=== Description of the task ===
From the line that contains "How do I perform: Click" down to the last line of the entries, please return everything exactly, except the pictures.

=== Record excerpts ===

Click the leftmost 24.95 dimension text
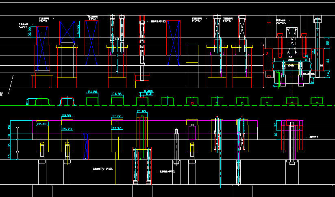 92,92
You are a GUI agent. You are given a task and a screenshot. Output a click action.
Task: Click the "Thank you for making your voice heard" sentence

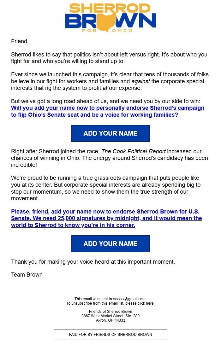pos(93,262)
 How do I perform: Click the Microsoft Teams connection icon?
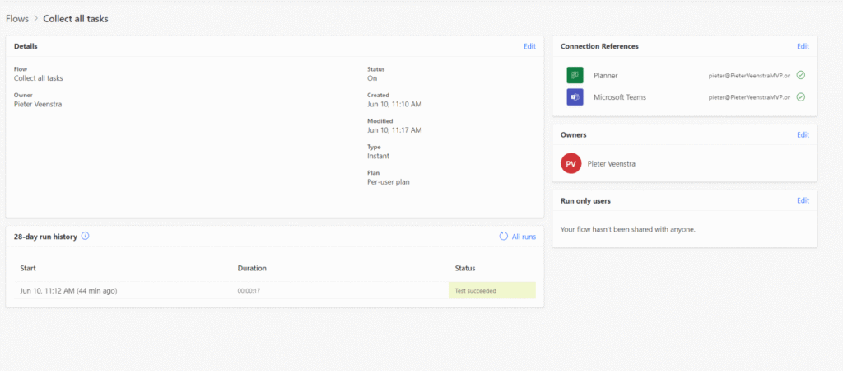575,97
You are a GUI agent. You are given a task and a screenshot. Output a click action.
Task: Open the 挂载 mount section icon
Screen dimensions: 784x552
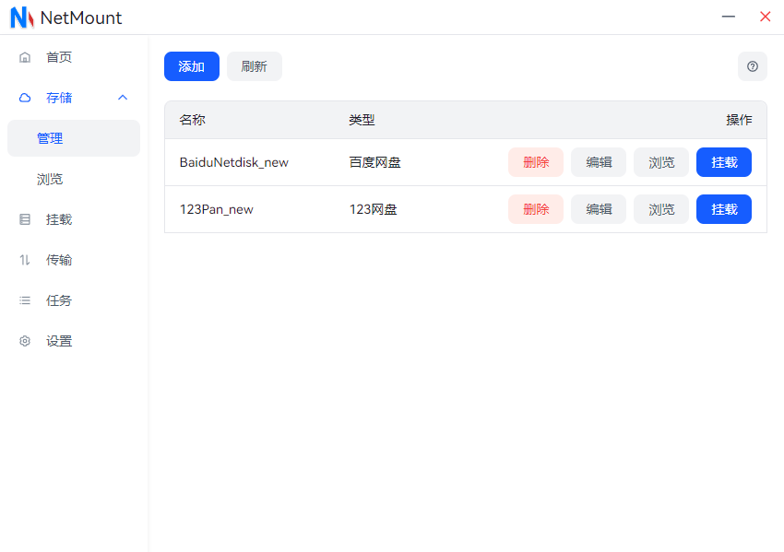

=== Written reply ===
 How do I perform: Click the Microsoft Teams connection icon?
575,97
You are a GUI agent. You are given a task and a screenshot. Output a click action.
Task: Open the 挂载 mount section icon
Screen dimensions: 784x552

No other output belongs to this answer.